What is wanted is the full listing, word for word, without its pictures.

###

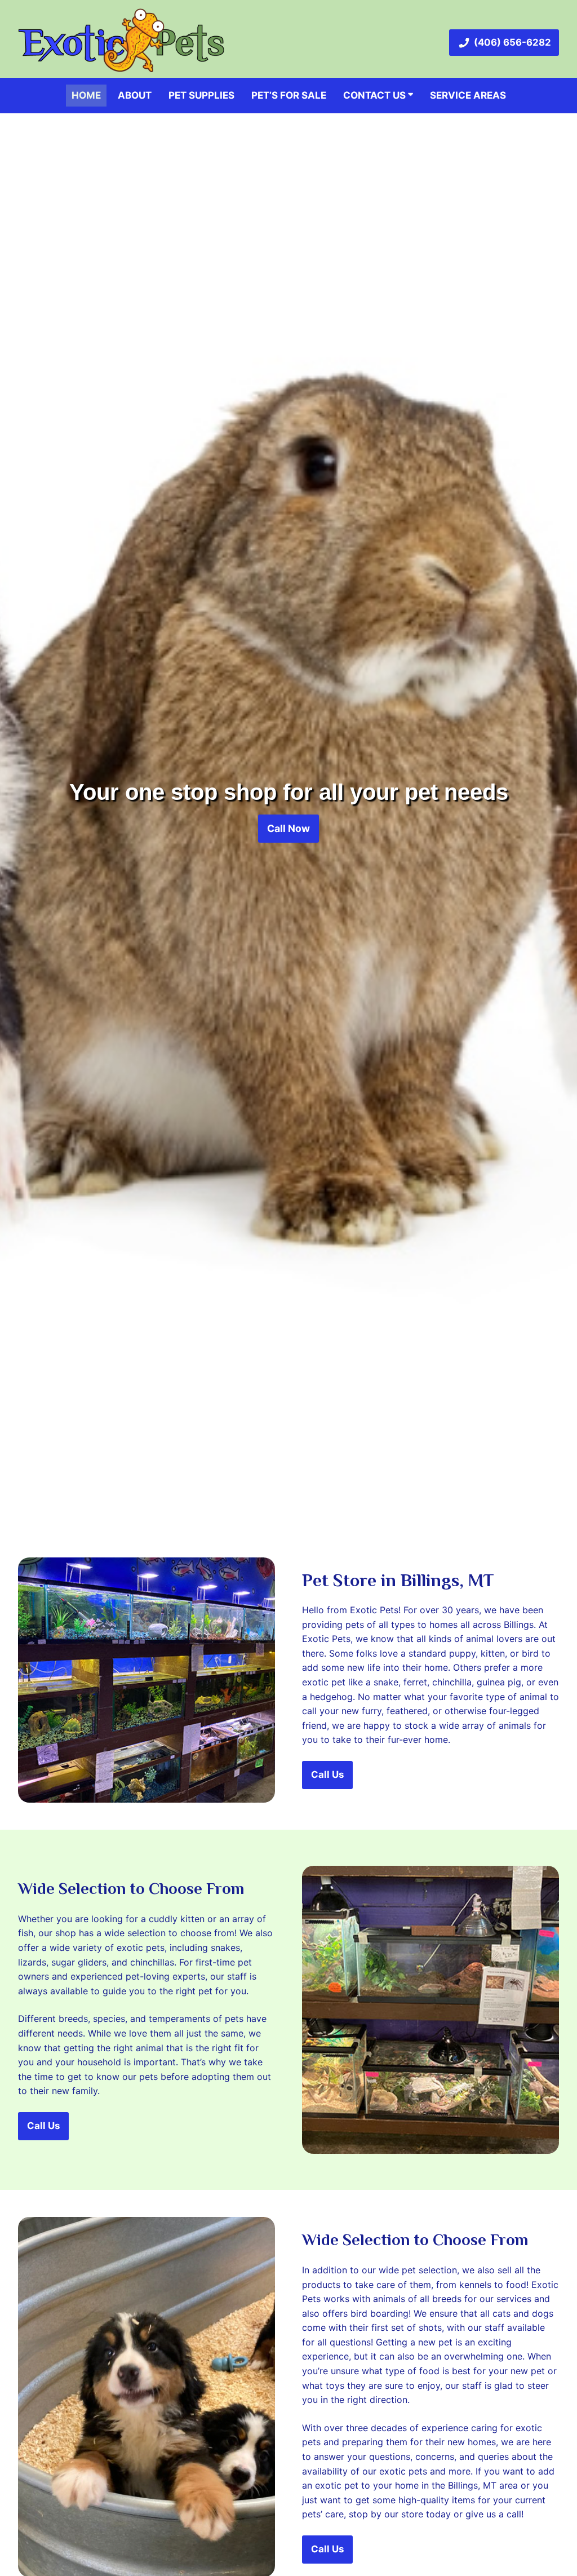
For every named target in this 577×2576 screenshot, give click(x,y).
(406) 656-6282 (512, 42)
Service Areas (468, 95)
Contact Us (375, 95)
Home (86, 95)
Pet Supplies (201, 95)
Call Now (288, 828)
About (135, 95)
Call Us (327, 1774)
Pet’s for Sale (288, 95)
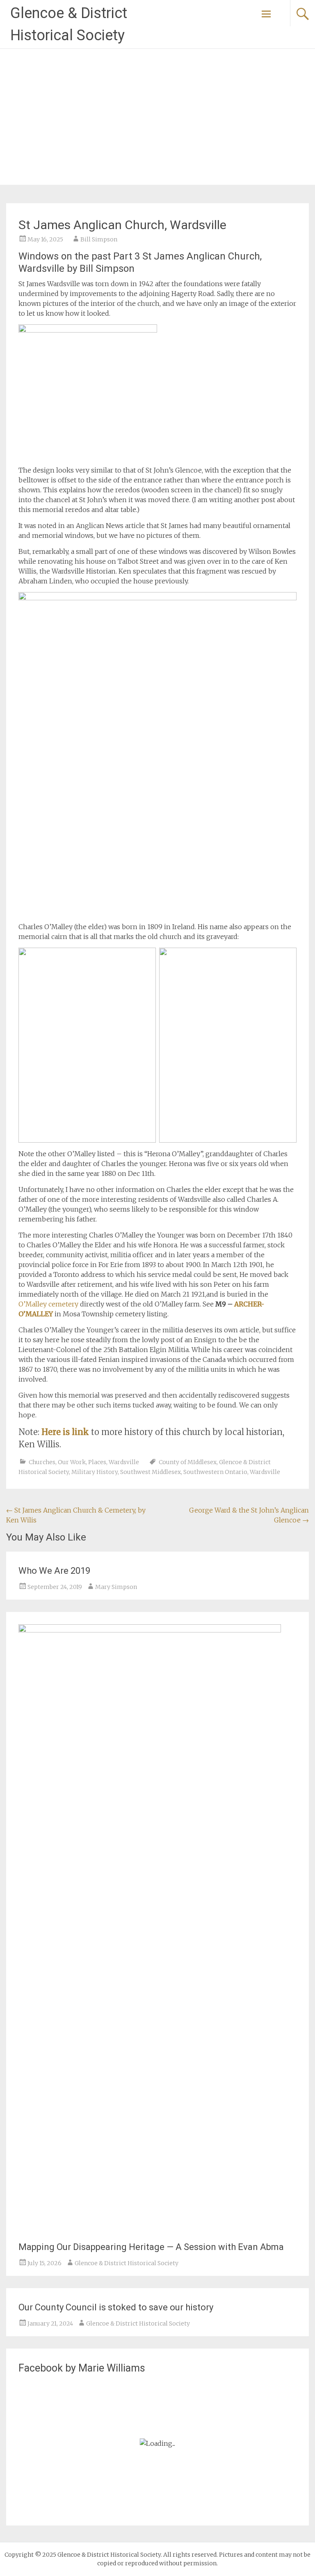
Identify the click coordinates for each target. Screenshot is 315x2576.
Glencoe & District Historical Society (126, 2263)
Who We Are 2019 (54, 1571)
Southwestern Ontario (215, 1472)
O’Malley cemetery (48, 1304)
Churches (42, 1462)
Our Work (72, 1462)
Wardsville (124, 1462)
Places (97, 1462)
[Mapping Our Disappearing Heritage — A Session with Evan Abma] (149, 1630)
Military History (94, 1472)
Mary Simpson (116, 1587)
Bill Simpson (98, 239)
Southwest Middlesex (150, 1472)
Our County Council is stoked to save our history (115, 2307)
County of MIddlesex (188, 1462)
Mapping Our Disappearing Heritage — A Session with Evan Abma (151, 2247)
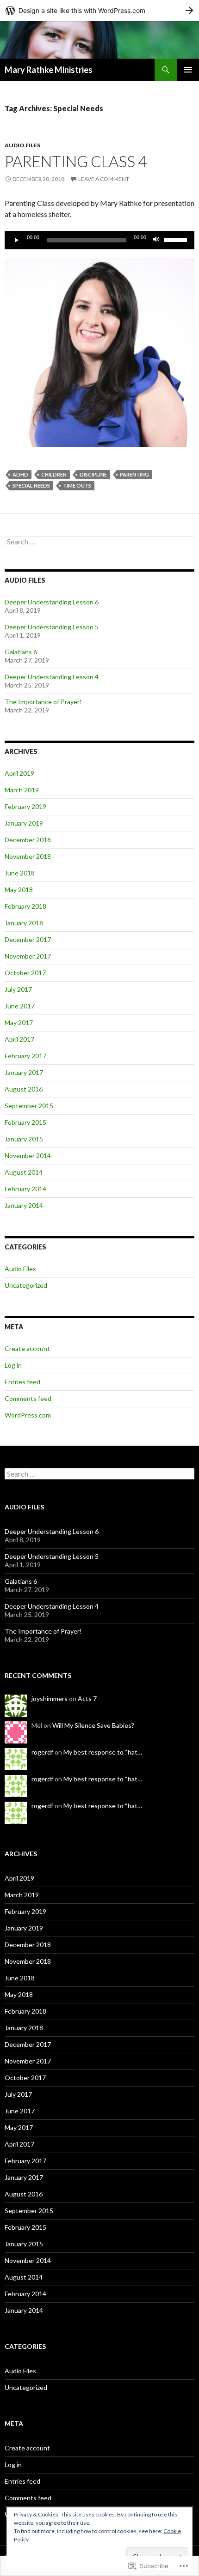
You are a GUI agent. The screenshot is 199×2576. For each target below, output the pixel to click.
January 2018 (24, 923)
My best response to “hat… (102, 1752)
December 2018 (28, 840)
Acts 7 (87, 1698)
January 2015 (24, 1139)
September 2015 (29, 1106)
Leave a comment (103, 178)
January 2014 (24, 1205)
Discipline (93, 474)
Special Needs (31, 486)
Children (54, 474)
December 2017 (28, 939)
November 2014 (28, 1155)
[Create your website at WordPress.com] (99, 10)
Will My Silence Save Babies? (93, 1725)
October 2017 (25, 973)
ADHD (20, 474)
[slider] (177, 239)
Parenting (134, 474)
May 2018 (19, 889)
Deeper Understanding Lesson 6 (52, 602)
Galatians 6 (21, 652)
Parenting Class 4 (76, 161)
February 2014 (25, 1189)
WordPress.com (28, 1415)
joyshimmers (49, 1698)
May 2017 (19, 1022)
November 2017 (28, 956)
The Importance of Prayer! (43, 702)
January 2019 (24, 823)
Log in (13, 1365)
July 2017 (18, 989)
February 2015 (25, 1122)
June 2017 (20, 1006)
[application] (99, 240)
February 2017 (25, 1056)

###

WRITTEN RESPONSE:
For every named target in this 577×2576 screenshot, give click(x,y).
(406) 656-6282 (512, 42)
Service Areas (468, 95)
Contact Us (375, 95)
Home (86, 95)
Pet Supplies (201, 95)
Call Now (288, 828)
About (135, 95)
Call Us (327, 1774)
Pet’s for Sale (288, 95)
Identify the click coordinates for each target. Screenshot is 315x2576.
Glencoe & District Historical Society (126, 2263)
Who We Are 2019 (54, 1571)
Southwestern Ontario (215, 1472)
O’Malley cemetery (48, 1304)
Churches (42, 1462)
Our Work (72, 1462)
Wardsville (124, 1462)
Places (97, 1462)
[Mapping Our Disappearing Heritage — A Session with Evan Abma] (149, 1630)
Military History (94, 1472)
Mary Simpson (116, 1587)
Bill Simpson (98, 239)
Southwest Middlesex (150, 1472)
Our County Council is stoked to save our history (115, 2307)
County of MIddlesex (188, 1462)
Mapping Our Disappearing Heritage — A Session with Evan Abma (151, 2247)
You are a GUI agent. The screenshot is 199×2576. For each target below, output the pixel to click.
January 2018 (24, 923)
My best response to “hat… (102, 1752)
December 2018 (28, 840)
Acts 7 (87, 1698)
January 2015 (24, 1139)
September 2015 (29, 1106)
Leave a comment (103, 178)
January 2014 (24, 1205)
Discipline (93, 474)
Special Needs (31, 486)
Children (54, 474)
December 2017 (28, 939)
November 2014 (28, 1155)
[Create your website at WordPress.com] (99, 10)
Will My Silence Save Babies? (93, 1725)
October 2017 (25, 973)
ADHD (20, 474)
[slider] (177, 239)
Parenting (134, 474)
May 2018 (19, 889)
Deeper Understanding Lesson 6 (52, 602)
Galatians 6 (21, 652)
Parenting Class 4 (76, 161)
February 2014 (25, 1189)
WordPress.com (28, 1415)
joyshimmers (49, 1698)
May 2017 (19, 1022)
November 2017 (28, 956)
The Importance of Prayer! (43, 702)
January 2019 (24, 823)
Log in (13, 1365)
July 2017 (18, 989)
February 2015 (25, 1122)
June 2017 (20, 1006)
[application] (99, 240)
February 2017 (25, 1056)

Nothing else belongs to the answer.